→ Aim of the exercise
Go through the records below from the first line and print each one exactly, stopping after the line that contains "央视质疑29岁市长 (296, 72)". Do not print pictures or anything past that line.

→ Provided information
━━━━━━━━━━
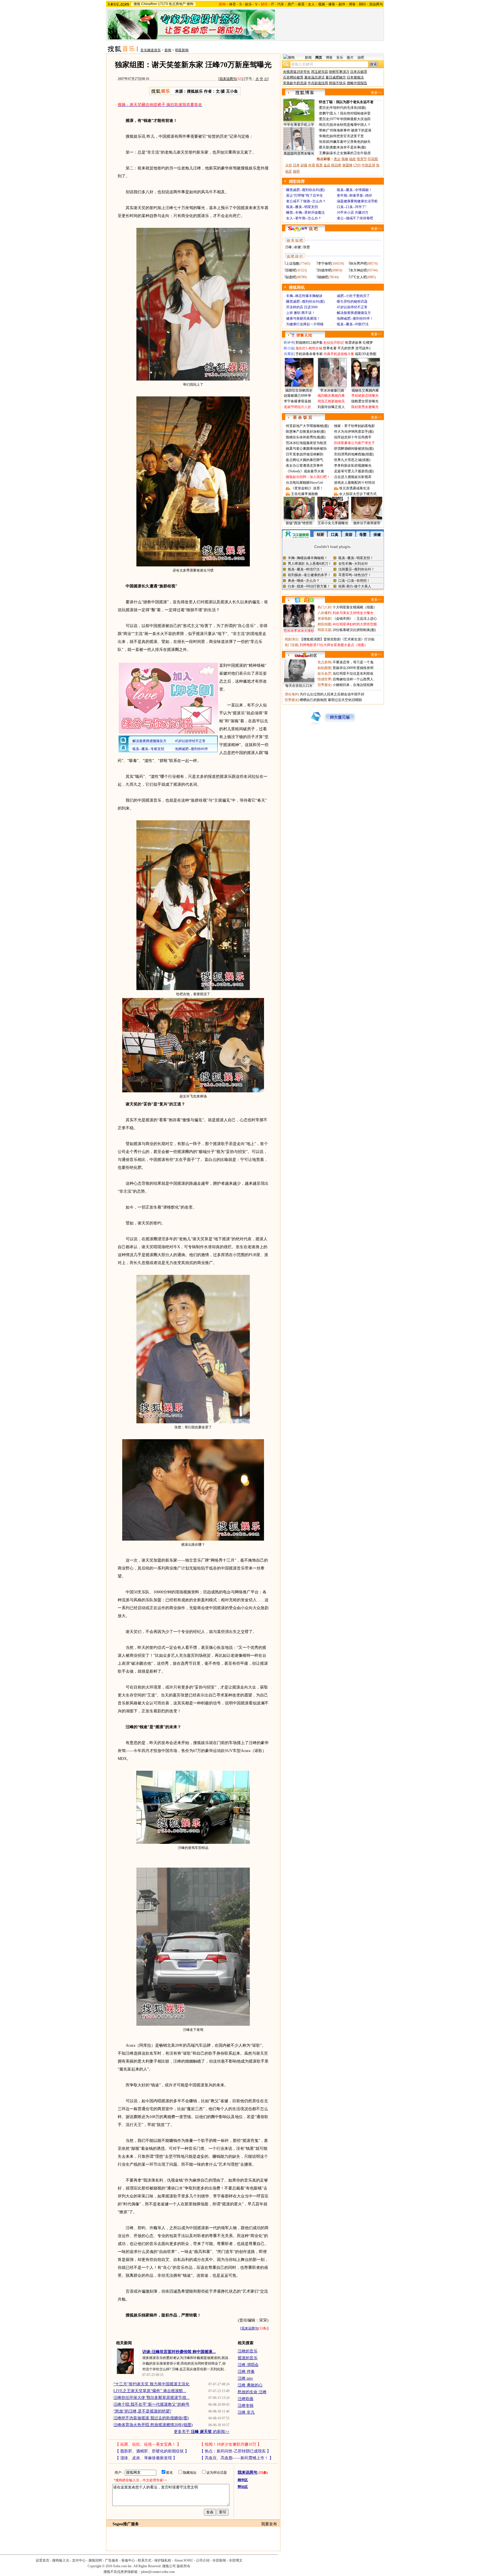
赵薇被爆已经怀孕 (297, 396)
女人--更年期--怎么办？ (303, 218)
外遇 (311, 165)
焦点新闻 (324, 662)
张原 (322, 142)
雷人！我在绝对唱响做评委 (350, 113)
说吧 (360, 58)
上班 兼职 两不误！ (300, 313)
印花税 (373, 159)
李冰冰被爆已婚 (332, 390)
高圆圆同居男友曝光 (299, 154)
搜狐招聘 (95, 2560)
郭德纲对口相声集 (309, 343)
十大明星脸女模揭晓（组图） (355, 607)
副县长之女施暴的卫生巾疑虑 (348, 153)
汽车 (280, 4)
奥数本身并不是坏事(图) (348, 147)
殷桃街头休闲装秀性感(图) (306, 437)
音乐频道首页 (150, 50)
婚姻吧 (323, 277)
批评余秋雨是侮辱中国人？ (350, 125)
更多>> (376, 93)
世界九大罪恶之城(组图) (352, 460)
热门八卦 (324, 607)
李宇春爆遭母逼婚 (297, 401)
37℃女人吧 (358, 277)
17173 (163, 4)
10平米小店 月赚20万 (352, 213)
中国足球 (368, 165)
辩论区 (243, 2487)
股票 (319, 165)
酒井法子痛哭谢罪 (366, 523)
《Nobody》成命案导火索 (305, 471)
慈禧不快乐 (337, 83)
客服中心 (128, 2560)
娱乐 (248, 4)
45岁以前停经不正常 (352, 307)
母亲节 (362, 159)
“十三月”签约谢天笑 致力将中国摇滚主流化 (151, 2384)
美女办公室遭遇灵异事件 (304, 466)
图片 (350, 58)
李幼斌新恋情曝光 (365, 396)
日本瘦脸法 (355, 77)
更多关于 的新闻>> (201, 2432)
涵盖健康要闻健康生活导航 (357, 201)
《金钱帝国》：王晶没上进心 (355, 619)
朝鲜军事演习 (339, 72)
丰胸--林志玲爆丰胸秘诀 (304, 296)
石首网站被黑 (293, 77)
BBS (362, 4)
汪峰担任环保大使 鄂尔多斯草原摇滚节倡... (151, 2398)
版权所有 (183, 2566)
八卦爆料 (324, 613)
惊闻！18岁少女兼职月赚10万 (230, 2444)
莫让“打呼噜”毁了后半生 (304, 195)
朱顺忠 (324, 136)
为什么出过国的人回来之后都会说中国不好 (332, 694)
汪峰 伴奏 (246, 2371)
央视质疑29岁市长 (296, 72)
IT (272, 4)
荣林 (322, 130)
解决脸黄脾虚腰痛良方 (354, 313)
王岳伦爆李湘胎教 (304, 494)
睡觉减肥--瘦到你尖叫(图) (305, 190)
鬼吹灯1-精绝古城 (308, 348)
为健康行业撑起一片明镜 (305, 324)
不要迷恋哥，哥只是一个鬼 (353, 662)
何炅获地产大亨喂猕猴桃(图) (307, 426)
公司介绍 (203, 2560)
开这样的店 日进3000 (302, 307)
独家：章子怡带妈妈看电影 (354, 426)
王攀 (322, 153)
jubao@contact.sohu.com (158, 2572)
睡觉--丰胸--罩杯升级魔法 (305, 213)
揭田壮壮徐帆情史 (298, 390)
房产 (291, 4)
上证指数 (292, 264)
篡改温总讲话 (314, 77)
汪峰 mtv (245, 2378)
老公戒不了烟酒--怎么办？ (306, 201)
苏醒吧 (291, 270)
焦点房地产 (177, 4)
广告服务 (112, 2560)
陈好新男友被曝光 (365, 407)
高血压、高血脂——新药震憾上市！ (236, 2458)
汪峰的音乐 (247, 2351)
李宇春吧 (324, 264)
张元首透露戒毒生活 (354, 488)
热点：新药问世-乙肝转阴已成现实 (235, 2451)
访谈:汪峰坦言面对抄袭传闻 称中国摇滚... (179, 2352)
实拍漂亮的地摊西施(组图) (354, 454)
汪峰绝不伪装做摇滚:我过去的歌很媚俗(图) (151, 2418)
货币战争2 (363, 348)
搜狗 (190, 4)
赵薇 (304, 165)
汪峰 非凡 (246, 2412)
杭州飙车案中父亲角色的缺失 (348, 142)
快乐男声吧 (358, 264)
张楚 (306, 247)
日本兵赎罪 (358, 72)
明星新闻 (182, 50)
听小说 (289, 348)
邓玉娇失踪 (319, 72)
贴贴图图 (324, 668)
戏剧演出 (291, 639)
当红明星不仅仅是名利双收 (353, 674)
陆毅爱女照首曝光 (365, 401)
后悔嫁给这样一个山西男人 (353, 679)
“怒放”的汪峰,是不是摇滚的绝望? (142, 2411)
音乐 (339, 58)
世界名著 (330, 348)
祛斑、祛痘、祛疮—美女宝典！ (148, 2444)
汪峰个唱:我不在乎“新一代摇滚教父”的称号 (151, 2404)
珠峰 (344, 159)
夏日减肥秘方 (336, 77)
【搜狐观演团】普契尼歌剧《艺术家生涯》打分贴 (337, 639)
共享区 (289, 354)
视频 (321, 4)
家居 (301, 4)
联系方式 (144, 2560)
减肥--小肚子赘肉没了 (353, 296)
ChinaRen (149, 4)
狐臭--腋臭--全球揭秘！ (354, 190)
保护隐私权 (162, 2560)
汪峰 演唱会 (248, 2365)
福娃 (352, 159)
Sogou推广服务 (126, 2524)
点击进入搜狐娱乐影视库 (352, 477)
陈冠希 (336, 165)
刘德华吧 (324, 270)
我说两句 (376, 4)
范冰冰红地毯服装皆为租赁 (306, 443)
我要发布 (269, 2524)
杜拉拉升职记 (334, 343)
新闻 (167, 50)
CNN (357, 165)
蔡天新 (324, 147)
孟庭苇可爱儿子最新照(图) (354, 471)
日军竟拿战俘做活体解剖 (304, 454)
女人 (311, 4)
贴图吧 (291, 277)
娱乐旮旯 (324, 674)
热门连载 (291, 645)
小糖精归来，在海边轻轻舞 (353, 685)
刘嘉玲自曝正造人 (331, 407)
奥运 (337, 159)
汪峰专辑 (246, 2405)
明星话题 (324, 630)
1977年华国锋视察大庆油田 (350, 119)
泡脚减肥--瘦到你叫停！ (355, 318)
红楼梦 (368, 343)
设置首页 (42, 2560)
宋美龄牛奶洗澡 (295, 83)
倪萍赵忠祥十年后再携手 (352, 437)
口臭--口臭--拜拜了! (351, 207)
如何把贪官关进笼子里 (347, 136)
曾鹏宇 (324, 113)
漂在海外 (291, 694)
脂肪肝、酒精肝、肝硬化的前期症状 (152, 2451)
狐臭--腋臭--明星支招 (302, 207)
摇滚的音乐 (247, 2358)
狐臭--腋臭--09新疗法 (353, 324)
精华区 (243, 2480)
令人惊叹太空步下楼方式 (358, 494)
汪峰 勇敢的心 (250, 2385)
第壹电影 (324, 619)
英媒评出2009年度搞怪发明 (353, 668)
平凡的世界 (345, 348)
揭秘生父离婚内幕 (365, 390)
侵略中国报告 (357, 83)
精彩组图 (324, 624)
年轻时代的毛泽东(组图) (348, 108)
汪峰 (288, 247)
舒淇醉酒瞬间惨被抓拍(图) (354, 449)
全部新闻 (219, 2560)
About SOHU (183, 2560)
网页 (318, 58)
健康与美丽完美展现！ (303, 318)
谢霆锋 (347, 165)
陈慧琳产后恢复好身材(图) (306, 432)
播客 (331, 4)
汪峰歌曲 (246, 2399)
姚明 (296, 171)
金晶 (327, 165)
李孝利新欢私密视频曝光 (352, 466)
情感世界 (324, 679)
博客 (352, 4)
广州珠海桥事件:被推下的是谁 (348, 130)
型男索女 (324, 685)
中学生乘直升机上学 (299, 125)
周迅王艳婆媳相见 (331, 401)
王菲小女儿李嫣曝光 (333, 523)
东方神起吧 (358, 270)
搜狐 (137, 4)
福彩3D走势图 (365, 354)
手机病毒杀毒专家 (309, 354)
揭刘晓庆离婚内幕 (331, 396)
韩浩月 (324, 125)
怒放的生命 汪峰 (252, 2392)
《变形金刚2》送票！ (307, 488)
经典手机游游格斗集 (339, 354)
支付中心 (79, 2560)
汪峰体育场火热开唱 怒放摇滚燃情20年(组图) (153, 2425)
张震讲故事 (353, 343)
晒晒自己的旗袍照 (313, 700)
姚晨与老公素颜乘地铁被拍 (306, 449)
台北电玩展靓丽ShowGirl (304, 483)
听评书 (289, 343)
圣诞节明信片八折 (297, 407)
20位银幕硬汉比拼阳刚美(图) (354, 630)
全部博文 (235, 2560)
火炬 (288, 165)
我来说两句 (227, 79)
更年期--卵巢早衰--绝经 (354, 195)
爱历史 (324, 108)
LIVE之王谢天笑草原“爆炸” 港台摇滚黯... (149, 2391)
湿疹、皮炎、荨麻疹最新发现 (146, 2458)
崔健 (297, 247)
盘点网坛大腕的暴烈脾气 (304, 460)
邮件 (342, 4)
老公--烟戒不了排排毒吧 (355, 218)
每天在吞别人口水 (298, 686)
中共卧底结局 (318, 83)
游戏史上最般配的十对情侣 (354, 483)
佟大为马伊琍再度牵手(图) (354, 432)
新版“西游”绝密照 (299, 523)
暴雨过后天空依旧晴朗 (345, 700)
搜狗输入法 (60, 2560)
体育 (232, 4)
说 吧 (313, 229)
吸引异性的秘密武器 (352, 301)
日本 (296, 165)
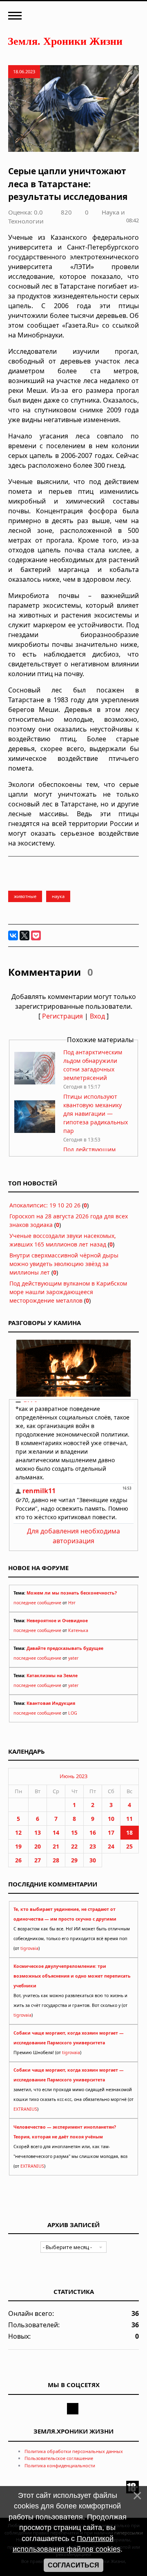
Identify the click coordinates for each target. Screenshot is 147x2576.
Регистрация (62, 1016)
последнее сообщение (37, 1603)
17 (111, 1832)
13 (37, 1832)
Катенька (78, 1630)
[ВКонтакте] (13, 935)
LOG (72, 1713)
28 (56, 1860)
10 (111, 1818)
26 (18, 1860)
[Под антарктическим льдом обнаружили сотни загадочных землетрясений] (34, 1082)
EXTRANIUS (25, 2109)
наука (58, 896)
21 (56, 1846)
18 (129, 1832)
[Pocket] (36, 935)
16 (92, 1832)
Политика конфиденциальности (59, 2465)
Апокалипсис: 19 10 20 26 (44, 1205)
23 (92, 1846)
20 (37, 1846)
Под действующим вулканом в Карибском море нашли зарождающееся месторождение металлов (68, 1291)
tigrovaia (29, 1948)
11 (129, 1818)
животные (25, 896)
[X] (24, 935)
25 (129, 1846)
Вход (97, 1016)
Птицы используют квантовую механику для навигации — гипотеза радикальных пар (95, 1114)
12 (18, 1832)
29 (74, 1860)
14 (56, 1832)
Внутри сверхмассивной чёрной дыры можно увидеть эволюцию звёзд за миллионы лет (63, 1263)
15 (74, 1832)
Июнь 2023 (73, 1776)
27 (37, 1860)
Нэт (72, 1603)
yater (73, 1658)
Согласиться (73, 2565)
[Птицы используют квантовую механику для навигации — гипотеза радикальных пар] (34, 1131)
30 (92, 1860)
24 (111, 1846)
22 (74, 1846)
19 (18, 1846)
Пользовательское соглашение (58, 2458)
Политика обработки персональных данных (73, 2451)
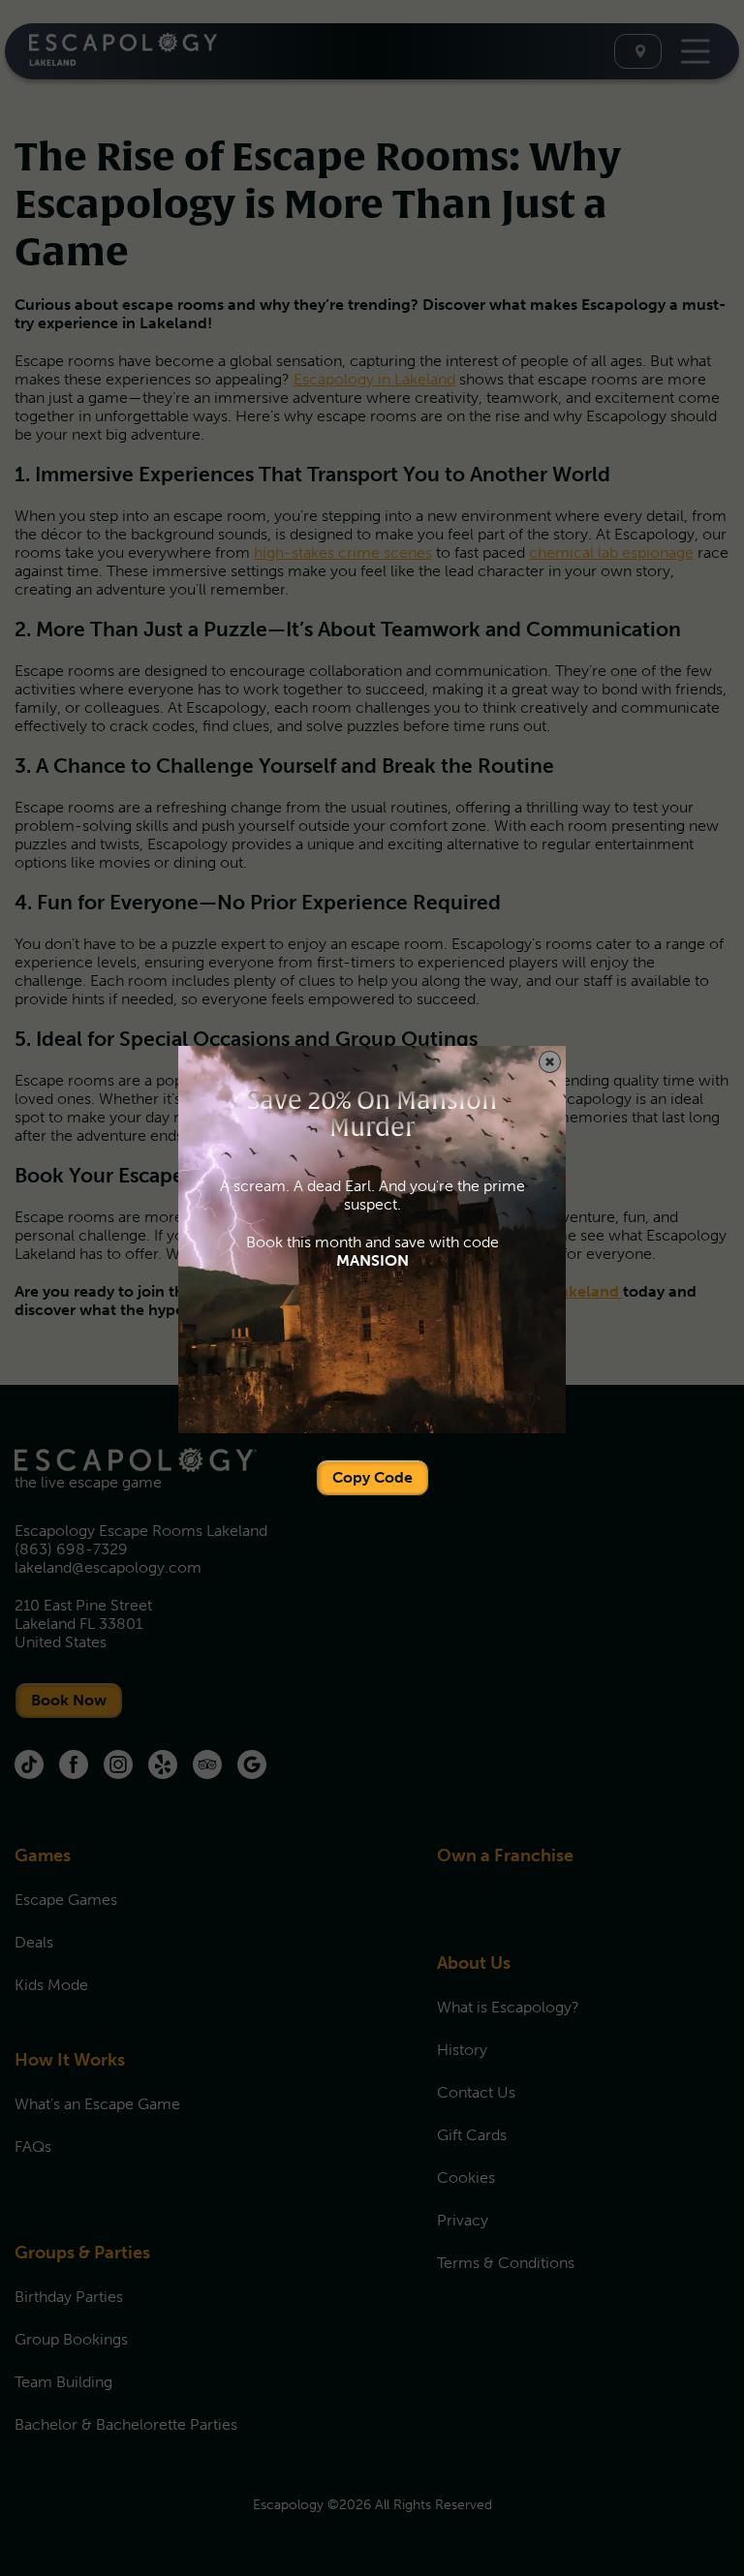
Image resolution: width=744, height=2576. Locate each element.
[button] (550, 1062)
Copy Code (372, 1477)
━━━━━━━━━━
→ Output of the task
赵薇被爆已经怀孕 (297, 396)
女人--更年期--怎么办？ (303, 218)
外遇 (311, 165)
焦点新闻 (324, 662)
张原 (322, 142)
雷人！我在绝对唱响做评委 (350, 113)
说吧 (360, 58)
上班 兼职 两不误！ (300, 313)
印花税 (373, 159)
李冰冰被爆已婚 (332, 390)
高圆圆同居男友曝光 (299, 154)
搜狐招聘 (95, 2560)
郭德纲对口相声集 (309, 343)
十大明星脸女模揭晓（组图） (355, 607)
副县长之女施暴的卫生巾疑虑 (348, 153)
汽车 (280, 4)
奥数本身并不是坏事(图) (348, 147)
殷桃街头休闲装秀性感(图) (306, 437)
音乐频道首页 (150, 50)
婚姻吧 (323, 277)
批评余秋雨是侮辱中国人？ (350, 125)
更多>> (376, 93)
世界九大罪恶之城(组图) (352, 460)
热门八卦 (324, 607)
李宇春爆遭母逼婚 (297, 401)
37℃女人吧 (358, 277)
17173 (163, 4)
10平米小店 月赚20万 (352, 213)
中国足球 (368, 165)
辩论区 (243, 2487)
股票 (319, 165)
酒井法子痛哭谢罪 (366, 523)
《Nobody》成命案导火索 (305, 471)
慈禧不快乐 (337, 83)
客服中心 (128, 2560)
娱乐 (248, 4)
45岁以前停经不正常 (352, 307)
母亲节 (362, 159)
“十三月”签约谢天笑 致力将中国摇滚主流化 (151, 2384)
美女办公室遭遇灵异事件 (304, 466)
图片 (350, 58)
李幼斌新恋情曝光 (365, 396)
日本瘦脸法 (355, 77)
更多关于 的新闻>> (201, 2432)
涵盖健康要闻健康生活导航 (357, 201)
《金钱帝国》：王晶没上进心 (355, 619)
朝鲜军事演习 (339, 72)
丰胸--林志玲爆丰胸秘诀 (304, 296)
石首网站被黑 (293, 77)
BBS (362, 4)
汪峰担任环保大使 鄂尔多斯草原摇滚节倡... (151, 2398)
版权所有 (183, 2566)
八卦爆料 (324, 613)
惊闻！18岁少女兼职月赚10万 (230, 2444)
莫让“打呼噜”毁了后半生 (304, 195)
朱顺忠 (324, 136)
为什么出过国的人回来之后都会说中国不好 (332, 694)
汪峰 伴奏 (246, 2371)
央视质疑29岁市长 (296, 72)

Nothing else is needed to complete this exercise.